The UK has the worst Covid-19 death toll in Europe. This is despite the fact that the country had ample warning of what was to come. On 12 March, Chief Scientific Officer Sir Patrick Vallance declared that we were four weeks behind Italy in terms of the scale of the epidemic. At that point, Italy had already recorded 1,000 deaths and 15,000 cases. As it turned out, the “four weeks” claim was never correct – the UK reached the grim milestone of its first 1,000 reported deaths just 16 days later. Nevertheless, despite having around a two-week head start, the UK has still emerged from the first peak of its epidemic in a worse state than almost any other country in the world.
It’s important to treat comparisons between countries with care. Not all countries are reporting deaths in the same way and countries can move a few positions in the league table when different statistics are considered. However, almost any angle from which you chose to shine the light – case fatality rate, absolute recorded deaths, crude mortality or excess mortality – casts an unflattering shadow on the UK’s performance.

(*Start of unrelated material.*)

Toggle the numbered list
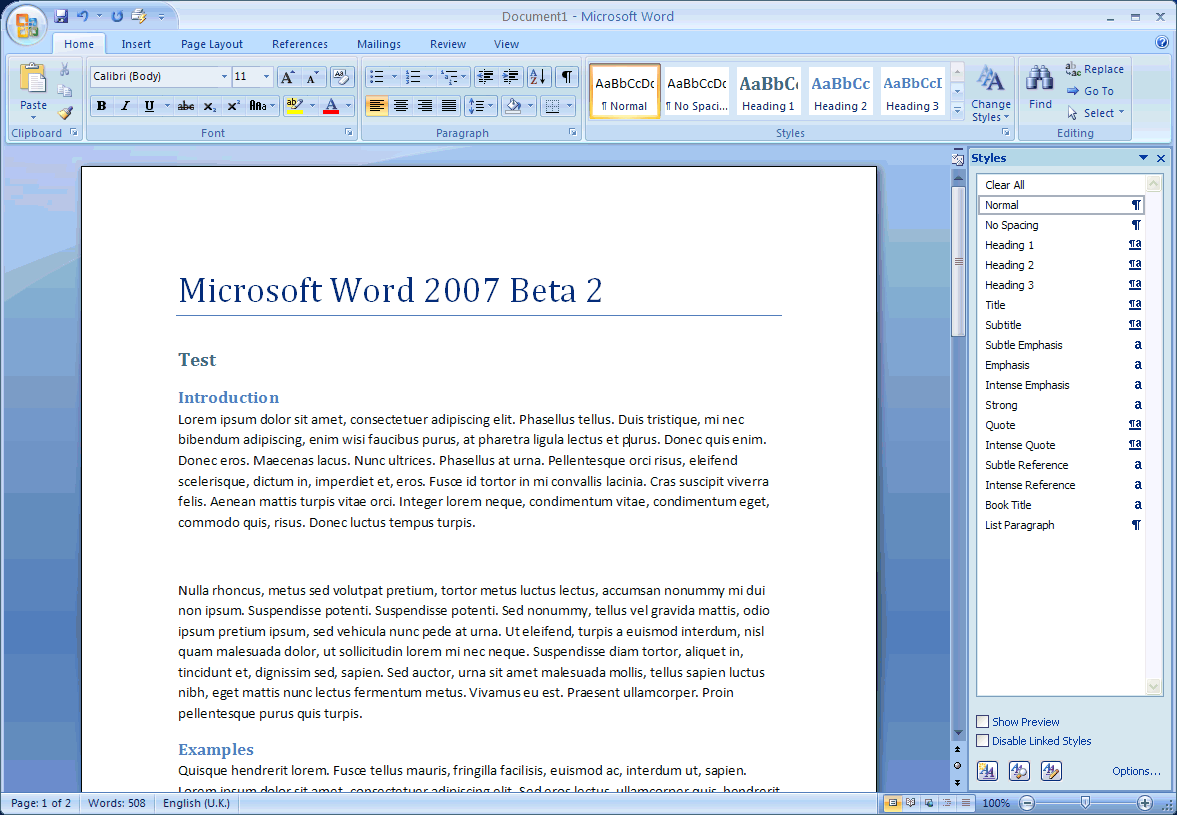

Although fine-grained comparisons near the extremes of these morbid league tables might be difficult, comparisons with countries like Germany bring the full extent of the UK’s failings into sharp relief. Germany, with a total population of over 83 million, and despite locking down on the same day as the UK, has recorded fewer than 10,000 deaths. In early March, The World Health Organisation advised governments around the world to do everything in their power to supress the spread of the virus. Germany rolled out a widespread test-trace-isolate programme. Contrastingly, on the 12th of March, the UK government abandoned community testing and contact tracing. Throughout the period before lockdown Germany consistently tested more people in a typical day than the UK did in a whole week. Arguably, the UK did not have the capacity to scale up it’s testing to German levels, but could the UK have mitigated the scale of the disaster by locking down sooner?
The mathematical modelling community has been remarkably quiet on this issue. However, a few people have started to ask could, and should, the UK have done better? Modelling carried out by the British scientist James Annan suggests that locking down even a week earlier might have cut the UK’s death toll down to a quarter of its current size, saving tens of thousands of lives.
His underlying modelling is relatively complex (although a dramatic simplification compared to the much-talked-about “Imperial College” model of Neil Ferguson’s group), but the basic premise can be summarised easily enough. In the week before the UK enforced the lockdown, cases were growing exponentially, doubling roughly once every three-and-a-half days. This means that, over the course of a week (two doubling periods), cases would have increased four-fold. Locking-down a week earlier translates to beginning lockdown with roughly a quarter of the total cases and maintaining this factor throughout as cases drop-off exponentially. A quarter of the expected cases should translate to a quarter of the expected deaths, or fewer, given that the NHS would not have been nearly so stretched.
Not only would locking down earlier have saved thousands of lives, but it would also have decreased the time for case numbers to reach manageable levels, putting the UK in a better position to begin to re-open its economy sooner, whilst still buying time to increase NHS capacity and scale up testing.
These findings might be accompanied by the caveat that the lockdown may not have been taken so seriously, and consequently may not have been so effective, had people not seen the impact a more developed outbreak would have. However, evidence from other countries, like Australia and New Zealand, suggest that the catastrophe does not have to be unfolding on their own doorstep in order for a population to be compliant with lockdown.
It’s easy to highlight the failure to lockdown early and its consequences in hindsight. No-one would argue that decision-making under the pressure of an emerging pandemic is fraught with difficulty. Nevertheless, in the early stages of the UK’s epidemic, when the case numbers were growing exponentially, it would not have been difficult predict that earlier suppression would have had dramatic and beneficial consequences for the number of cases and deaths a short time down the line. Whether the delay in the decision to lockdown was due to a failure in modelling, communication or policy remains to be seen, but is surely a vital question to answer if we are to learn from the mistakes the UK has made.
Kit Yates is senior lecturer in mathematical biology at the University of Bath.